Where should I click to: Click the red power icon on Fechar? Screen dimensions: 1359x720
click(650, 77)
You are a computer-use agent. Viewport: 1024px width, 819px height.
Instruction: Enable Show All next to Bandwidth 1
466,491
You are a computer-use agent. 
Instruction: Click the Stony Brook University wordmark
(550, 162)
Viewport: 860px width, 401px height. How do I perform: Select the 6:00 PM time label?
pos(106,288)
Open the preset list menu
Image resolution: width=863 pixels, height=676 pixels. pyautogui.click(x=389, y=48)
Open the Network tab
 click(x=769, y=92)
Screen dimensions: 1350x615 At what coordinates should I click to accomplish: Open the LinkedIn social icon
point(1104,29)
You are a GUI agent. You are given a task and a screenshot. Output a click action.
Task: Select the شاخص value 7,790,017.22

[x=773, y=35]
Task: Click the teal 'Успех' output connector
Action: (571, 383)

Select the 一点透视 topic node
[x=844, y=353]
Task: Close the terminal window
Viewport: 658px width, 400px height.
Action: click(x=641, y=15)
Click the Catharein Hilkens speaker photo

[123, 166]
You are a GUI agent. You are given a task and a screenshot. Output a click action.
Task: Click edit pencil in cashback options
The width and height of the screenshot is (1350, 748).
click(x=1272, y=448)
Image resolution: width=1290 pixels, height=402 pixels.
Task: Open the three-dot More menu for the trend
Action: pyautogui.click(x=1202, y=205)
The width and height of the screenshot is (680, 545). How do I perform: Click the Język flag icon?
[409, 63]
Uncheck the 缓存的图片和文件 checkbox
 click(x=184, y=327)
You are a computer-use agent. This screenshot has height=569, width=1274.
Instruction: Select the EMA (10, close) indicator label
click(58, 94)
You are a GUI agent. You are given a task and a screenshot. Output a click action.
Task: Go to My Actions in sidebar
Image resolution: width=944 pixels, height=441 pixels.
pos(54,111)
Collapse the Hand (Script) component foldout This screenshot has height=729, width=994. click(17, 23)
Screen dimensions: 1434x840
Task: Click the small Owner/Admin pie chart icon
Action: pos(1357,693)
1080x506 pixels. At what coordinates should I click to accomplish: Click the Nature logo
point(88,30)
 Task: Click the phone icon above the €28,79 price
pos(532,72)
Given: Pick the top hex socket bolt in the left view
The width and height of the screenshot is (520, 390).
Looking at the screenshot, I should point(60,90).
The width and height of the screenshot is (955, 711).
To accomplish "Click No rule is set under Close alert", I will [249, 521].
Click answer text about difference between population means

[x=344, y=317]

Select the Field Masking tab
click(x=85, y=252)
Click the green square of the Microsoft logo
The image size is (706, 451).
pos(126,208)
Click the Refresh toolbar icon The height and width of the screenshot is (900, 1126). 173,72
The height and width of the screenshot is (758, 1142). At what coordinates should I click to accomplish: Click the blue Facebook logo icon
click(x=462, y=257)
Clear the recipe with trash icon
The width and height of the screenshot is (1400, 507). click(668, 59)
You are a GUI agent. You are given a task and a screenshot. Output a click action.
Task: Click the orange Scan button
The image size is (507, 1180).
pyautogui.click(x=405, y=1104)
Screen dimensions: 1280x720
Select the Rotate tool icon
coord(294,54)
_ _ _
TASK REQUIREMENTS | Find the word "computer" in the material, then list each line that holds it.

EXERCISE RESULT |
You are a computer-use agent. Viewport: 1024px width, 819px height.
You are a computer-use agent. 
You are a computer-use agent. This screenshot has height=569, width=1274.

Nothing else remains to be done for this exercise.